Problem
Locate every line in the listing below that contains the word "menu", and copy each of those lines.

Information provided
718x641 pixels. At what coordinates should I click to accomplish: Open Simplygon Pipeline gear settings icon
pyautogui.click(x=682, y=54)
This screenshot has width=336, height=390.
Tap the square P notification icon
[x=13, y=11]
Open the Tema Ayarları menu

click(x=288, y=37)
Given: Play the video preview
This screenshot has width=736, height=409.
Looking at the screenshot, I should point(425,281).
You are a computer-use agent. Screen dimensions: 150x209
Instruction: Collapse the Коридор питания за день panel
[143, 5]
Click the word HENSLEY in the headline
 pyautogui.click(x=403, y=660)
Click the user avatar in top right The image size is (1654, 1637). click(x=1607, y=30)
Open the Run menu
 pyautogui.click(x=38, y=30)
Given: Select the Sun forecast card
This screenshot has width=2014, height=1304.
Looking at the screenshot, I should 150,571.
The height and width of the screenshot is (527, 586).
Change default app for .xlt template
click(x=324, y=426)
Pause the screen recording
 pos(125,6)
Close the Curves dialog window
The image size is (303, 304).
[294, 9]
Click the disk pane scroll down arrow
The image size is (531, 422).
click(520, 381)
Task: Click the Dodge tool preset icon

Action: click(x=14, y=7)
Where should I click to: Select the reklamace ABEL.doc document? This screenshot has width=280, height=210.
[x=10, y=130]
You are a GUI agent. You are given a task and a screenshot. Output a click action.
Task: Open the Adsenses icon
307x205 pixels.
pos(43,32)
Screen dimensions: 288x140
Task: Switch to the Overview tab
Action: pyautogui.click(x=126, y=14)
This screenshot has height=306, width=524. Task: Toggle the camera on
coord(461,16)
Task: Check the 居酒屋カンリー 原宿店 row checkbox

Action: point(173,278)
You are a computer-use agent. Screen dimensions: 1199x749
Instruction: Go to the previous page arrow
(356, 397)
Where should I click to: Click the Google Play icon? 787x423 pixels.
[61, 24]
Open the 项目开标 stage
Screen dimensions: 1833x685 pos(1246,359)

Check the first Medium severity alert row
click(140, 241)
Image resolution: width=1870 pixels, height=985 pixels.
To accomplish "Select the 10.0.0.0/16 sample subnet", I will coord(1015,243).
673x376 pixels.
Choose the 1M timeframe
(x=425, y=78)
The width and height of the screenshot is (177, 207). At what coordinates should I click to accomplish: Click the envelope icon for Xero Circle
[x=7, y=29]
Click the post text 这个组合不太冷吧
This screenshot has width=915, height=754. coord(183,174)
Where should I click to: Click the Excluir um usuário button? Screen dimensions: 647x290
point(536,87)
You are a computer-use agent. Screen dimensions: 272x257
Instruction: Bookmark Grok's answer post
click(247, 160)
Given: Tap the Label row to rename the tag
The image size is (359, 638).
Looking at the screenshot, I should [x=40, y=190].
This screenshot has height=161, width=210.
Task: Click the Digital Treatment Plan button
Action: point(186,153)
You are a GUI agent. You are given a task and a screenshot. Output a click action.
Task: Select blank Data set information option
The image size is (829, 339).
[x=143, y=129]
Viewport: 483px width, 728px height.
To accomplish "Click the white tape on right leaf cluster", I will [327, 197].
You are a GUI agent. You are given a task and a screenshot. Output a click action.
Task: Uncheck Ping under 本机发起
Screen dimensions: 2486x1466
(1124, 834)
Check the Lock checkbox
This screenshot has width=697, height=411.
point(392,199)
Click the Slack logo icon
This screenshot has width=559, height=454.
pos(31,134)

Answer to the problem
Open the Tema Ayarları menu
Open the Run menu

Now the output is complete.